Summary: I guess we’ve all been in a position when we have received that indescribable gift – then been lost for words when we opened it in front of a doting relative! As someone perceptively said, “Christmas is a season of emotional family ties – especially when
SermonCentral Editor’s note: J.John, a Greek Cypriot, has been described as "The Billy Graham of Great Britain," speaking to more than 300,000 people in person each year. He has authored 21 books and has more than one million copies in circulation. You may learn more about his ministry at: http://www.philotrust.com/
I love Christmas; it’s a time of magical sparkle - I even love the annual tradition of Christmas shopping and present hunting!

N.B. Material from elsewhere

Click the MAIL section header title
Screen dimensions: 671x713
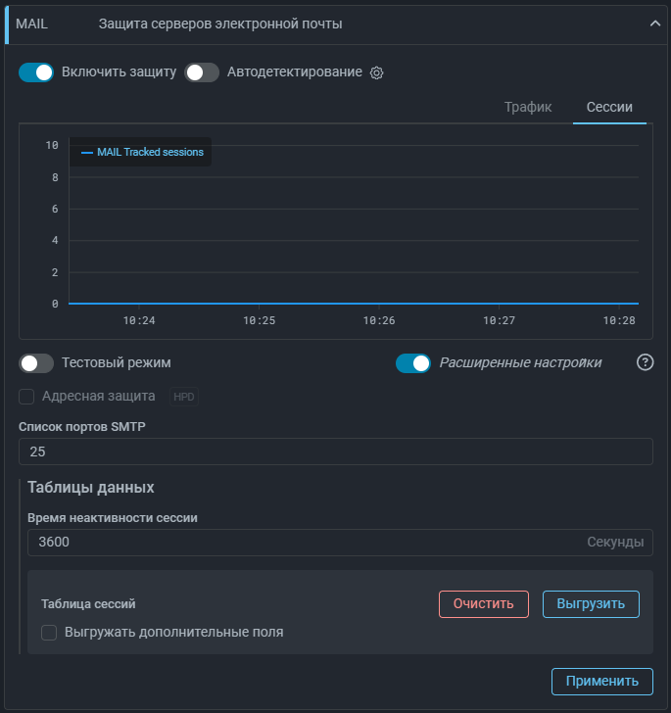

One wisecracker has commented, “Christmas is a time when we exchange a whole lot of gifts we really like – for a load we don’t want!”
I guess we’ve all been in a position when we have received that indescribable gift – then been lost for words when we opened it in front of a doting relative! As someone perceptively said, “Christmas is a season of emotional family ties – especially when you have to wear them!”
I see all this as a challenge and adventure – especially when it comes to shopping for my wife Killy.
It hasn’t always been easy, though. There has always been plenty to learn. When we got engaged, I remember trying to buy Killy a dress for Christmas. I didn’t know her size so the lady serving me asked if she was bigger or smaller than her…ummm…what could I say…eventually, the shop assistant tried on the dress!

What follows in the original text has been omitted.